Rows from a dataset

>> START

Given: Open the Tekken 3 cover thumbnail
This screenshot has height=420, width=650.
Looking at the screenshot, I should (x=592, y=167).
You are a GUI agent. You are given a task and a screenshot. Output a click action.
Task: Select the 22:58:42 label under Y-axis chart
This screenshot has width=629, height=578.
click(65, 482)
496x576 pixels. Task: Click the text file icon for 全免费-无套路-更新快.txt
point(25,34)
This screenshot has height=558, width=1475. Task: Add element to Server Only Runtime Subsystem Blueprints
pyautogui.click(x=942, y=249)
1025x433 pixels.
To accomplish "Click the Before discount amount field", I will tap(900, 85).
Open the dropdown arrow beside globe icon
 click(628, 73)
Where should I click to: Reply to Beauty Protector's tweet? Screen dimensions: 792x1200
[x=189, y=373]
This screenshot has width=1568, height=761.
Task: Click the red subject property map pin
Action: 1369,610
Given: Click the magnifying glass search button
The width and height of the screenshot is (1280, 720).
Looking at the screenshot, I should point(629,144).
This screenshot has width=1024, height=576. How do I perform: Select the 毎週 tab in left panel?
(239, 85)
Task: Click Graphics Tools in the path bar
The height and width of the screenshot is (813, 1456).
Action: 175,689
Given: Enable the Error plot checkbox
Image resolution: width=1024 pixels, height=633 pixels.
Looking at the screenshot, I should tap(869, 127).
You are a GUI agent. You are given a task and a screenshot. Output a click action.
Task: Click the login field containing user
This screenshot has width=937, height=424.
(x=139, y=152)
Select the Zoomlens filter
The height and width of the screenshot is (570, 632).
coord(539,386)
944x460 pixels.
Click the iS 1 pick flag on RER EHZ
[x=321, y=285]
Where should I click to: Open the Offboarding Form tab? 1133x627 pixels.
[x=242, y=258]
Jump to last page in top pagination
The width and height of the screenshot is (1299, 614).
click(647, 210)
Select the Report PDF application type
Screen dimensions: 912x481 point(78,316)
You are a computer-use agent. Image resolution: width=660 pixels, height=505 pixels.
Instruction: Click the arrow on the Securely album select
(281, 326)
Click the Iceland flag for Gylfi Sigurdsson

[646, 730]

>> END

* Requirement: Convert the entries, from the first line down to the line containing "point(25,34)", into a two-column CSV with the headers instruction and action. Each request gets its own row, with its text and its answer each in a single quoted field and any line breaks replaced by spaces.

* Answer to this exercise:
instruction,action
"Given: Open the Tekken 3 cover thumbnail This screenshot has height=420, width=650.","Looking at the screenshot, I should (x=592, y=167)."
"You are a GUI agent. You are given a task and a screenshot. Output a click action. Task: Select the 22:58:42 label under Y-axis chart This screenshot has width=629, height=578.","click(65, 482)"
"496x576 pixels. Task: Click the text file icon for 全免费-无套路-更新快.txt","point(25,34)"